Perkenalan Greg Barton dengan Gus Dur dimulai pada akhir dekade 1980-an. Sebagai akademisi yang meneliti Islam Indonesia, Barton banyak menghabiskan waktunya untuk memahami pemikiran dan gerakan intelektual yang berkembang di Indonesia.

Hubungan yang terjalin erat membuat Barton memperoleh akses yang luas terhadap kehidupan pribadi maupun aktivitas publik Gus Dur. Bahkan selama masa kepresidenan, Barton sempat mengikuti berbagai kegiatan penting Gus Dur selama beberapa bulan. Kedekatan ini memungkinkan lahirnya sebuah biografi yang tidak hanya kaya data, tetapi juga penuh sentuhan humanis.

Salah satu kelebihan buku ini adalah kemampuannya menggambarkan Gus Dur sebagai sosok yang kompleks. Barton tidak hanya menampilkan Gus Dur sebagai tokoh politik, tetapi juga sebagai manusia biasa yang penuh humor, sederhana, dan memiliki kepedulian mendalam terhadap kemanusiaan.

Pembaca dapat melihat bagaimana Gus Dur memadukan tradisi pesantren dengan wawasan global yang luas sehingga mampu melahirkan gagasan-gagasan progresif mengenai demokrasi, toleransi, dan hak asasi manusia.

Dalam buku ini, perjalanan Gus Dur sebagai pemimpin Nahdlatul Ulama mendapat perhatian besar. Barton menjelaskan bagaimana Gus Dur berhasil membawa NU keluar dari politik praktis pada era Orde Baru dan mengembalikannya sebagai organisasi sosial-keagamaan yang berorientasi pada pemberdayaan masyarakat.

Langkah tersebut dianggap sebagai salah satu kontribusi penting Gus Dur dalam memperkuat demokrasi dan masyarakat sipil di Indonesia.

Kelebihan dan Kekurangan

Bagian yang paling menarik dalam buku ini adalah pembahasan mengenai perjalanan politik Gus Dur menjelang dan sesudah Reformasi 1998. Setelah jatuhnya pemerintahan Soeharto, Gus Dur menjadi salah satu tokoh sentral dalam proses transisi demokrasi. Bersama Megawati Soekarnoputri, Amien Rais, dan Sri Sultan Hamengkubuwono X, ia terlibat dalam Poros Ciganjur yang memainkan peran penting dalam menentukan arah politik nasional.

Meski partainya, Partai Kebangkitan Bangsa (PKB), bukan pemenang Pemilu 1999, Gus Dur justru terpilih menjadi Presiden Republik Indonesia melalui mekanisme pemungutan suara di Majelis Permusyawaratan Rakyat (MPR). Kemenangan tersebut menjadi salah satu peristiwa politik paling mengejutkan dalam sejarah Indonesia modern.

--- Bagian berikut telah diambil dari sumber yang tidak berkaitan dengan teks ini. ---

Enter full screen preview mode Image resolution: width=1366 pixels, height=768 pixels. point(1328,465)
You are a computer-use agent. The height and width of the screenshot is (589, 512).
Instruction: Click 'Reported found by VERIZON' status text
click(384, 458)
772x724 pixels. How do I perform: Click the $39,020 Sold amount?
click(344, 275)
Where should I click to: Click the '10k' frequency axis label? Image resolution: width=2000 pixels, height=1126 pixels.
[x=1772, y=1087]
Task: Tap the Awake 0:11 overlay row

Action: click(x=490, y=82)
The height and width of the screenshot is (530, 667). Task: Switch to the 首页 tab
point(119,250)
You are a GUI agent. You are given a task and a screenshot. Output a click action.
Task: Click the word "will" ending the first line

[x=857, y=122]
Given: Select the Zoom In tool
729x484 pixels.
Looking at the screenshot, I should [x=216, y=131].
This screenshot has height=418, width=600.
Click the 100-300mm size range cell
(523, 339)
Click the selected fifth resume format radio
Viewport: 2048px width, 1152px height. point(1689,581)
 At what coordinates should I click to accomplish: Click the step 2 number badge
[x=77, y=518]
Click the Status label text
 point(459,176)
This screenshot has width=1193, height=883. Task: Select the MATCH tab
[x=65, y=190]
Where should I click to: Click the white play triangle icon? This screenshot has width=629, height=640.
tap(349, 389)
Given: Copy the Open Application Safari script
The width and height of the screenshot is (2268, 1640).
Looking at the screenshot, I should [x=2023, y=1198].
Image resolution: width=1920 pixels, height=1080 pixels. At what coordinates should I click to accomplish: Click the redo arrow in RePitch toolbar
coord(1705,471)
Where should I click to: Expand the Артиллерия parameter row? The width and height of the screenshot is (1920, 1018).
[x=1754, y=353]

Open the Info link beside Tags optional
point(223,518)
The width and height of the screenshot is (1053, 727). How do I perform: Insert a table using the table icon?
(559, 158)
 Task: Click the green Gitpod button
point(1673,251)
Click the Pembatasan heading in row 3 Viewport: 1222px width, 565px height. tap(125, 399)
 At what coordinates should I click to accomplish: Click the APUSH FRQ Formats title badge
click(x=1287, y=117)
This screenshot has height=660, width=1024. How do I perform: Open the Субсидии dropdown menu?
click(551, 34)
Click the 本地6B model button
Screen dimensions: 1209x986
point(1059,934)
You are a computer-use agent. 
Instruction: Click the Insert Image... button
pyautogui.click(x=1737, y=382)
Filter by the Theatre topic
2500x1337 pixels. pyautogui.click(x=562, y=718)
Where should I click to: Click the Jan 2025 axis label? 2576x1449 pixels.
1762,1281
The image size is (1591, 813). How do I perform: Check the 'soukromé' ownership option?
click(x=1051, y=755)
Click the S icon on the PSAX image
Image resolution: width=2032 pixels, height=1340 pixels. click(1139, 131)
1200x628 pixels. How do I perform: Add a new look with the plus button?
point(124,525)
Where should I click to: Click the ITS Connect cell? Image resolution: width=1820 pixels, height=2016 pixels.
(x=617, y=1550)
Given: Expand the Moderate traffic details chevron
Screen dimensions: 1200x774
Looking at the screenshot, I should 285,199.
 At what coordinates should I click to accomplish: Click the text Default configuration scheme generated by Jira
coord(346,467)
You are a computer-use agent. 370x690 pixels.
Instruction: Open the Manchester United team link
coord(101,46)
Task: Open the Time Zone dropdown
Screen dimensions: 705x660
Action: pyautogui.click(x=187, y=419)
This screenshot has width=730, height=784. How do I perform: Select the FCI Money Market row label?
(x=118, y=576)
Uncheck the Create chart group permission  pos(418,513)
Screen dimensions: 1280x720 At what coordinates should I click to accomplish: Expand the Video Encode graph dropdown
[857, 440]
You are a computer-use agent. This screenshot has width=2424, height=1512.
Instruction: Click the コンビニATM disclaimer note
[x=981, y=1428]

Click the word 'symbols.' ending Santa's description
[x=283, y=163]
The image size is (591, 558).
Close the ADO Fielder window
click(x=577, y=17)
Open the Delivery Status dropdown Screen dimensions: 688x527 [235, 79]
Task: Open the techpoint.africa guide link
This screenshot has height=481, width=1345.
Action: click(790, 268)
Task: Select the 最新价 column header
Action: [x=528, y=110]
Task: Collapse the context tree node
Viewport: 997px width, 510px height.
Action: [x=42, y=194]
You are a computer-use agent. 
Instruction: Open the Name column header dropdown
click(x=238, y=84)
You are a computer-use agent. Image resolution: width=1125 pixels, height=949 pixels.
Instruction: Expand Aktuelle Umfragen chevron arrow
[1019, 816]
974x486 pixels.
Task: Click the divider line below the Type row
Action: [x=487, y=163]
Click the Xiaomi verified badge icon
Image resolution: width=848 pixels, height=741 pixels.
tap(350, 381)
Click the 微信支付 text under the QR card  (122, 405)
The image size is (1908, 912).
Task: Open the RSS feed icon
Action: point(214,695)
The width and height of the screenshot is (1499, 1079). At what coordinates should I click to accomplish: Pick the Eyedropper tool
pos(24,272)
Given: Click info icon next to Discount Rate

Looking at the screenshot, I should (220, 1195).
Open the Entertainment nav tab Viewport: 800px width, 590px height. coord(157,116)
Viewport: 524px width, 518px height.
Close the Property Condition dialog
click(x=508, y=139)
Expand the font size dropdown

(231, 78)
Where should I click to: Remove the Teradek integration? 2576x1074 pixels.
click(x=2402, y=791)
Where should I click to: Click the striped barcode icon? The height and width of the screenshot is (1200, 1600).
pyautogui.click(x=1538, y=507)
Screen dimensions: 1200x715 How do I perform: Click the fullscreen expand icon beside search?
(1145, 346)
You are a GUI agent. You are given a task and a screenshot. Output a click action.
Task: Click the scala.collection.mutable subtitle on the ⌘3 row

Sebagai presiden, Gus Dur melakukan berbagai langkah reformasi yang signifikan. Ia mendorong pemisahan Polri dari ABRI, memperkuat supremasi sipil, menghapus Departemen Penerangan yang dianggap membatasi kebebasan pers, serta membuka ruang yang lebih luas bagi demokrasi dan kebebasan berpendapat. Kebijakan-kebijakan tersebut menunjukkan komitmennya terhadap perubahan dan modernisasi sistem politik Indonesia.

Namun perjalanan pemerintahannya tidak berjalan mulus. Berbagai kontroversi muncul, termasuk kritik terhadap gaya kepemimpinannya yang dianggap tidak konvensional. Kasus Buloggate dan Bruneigate, yang kemudian tidak terbukti secara hukum, menjadi alat politik yang melemahkan posisinya. Ketegangan antara Presiden Gus Dur dengan berbagai kekuatan politik dan militer juga menjadi salah satu faktor yang mempercepat berakhirnya masa kepresidenannya pada Juli 2001.

Rekomendasi Pembaca

Melalui penelitian yang mendalam, Greg Barton berusaha menjelaskan berbagai kontroversi yang selama ini melekat pada sosok Gus Dur. Ia tidak menempatkan Gus Dur sebagai tokoh yang tanpa kekurangan, tetapi sebagai pemimpin yang berani mengambil risiko demi mempertahankan prinsip-prinsip demokrasi, pluralisme, dan kemanusiaan. Pendekatan yang objektif inilah yang membuat buku ini tetap relevan hingga saat ini.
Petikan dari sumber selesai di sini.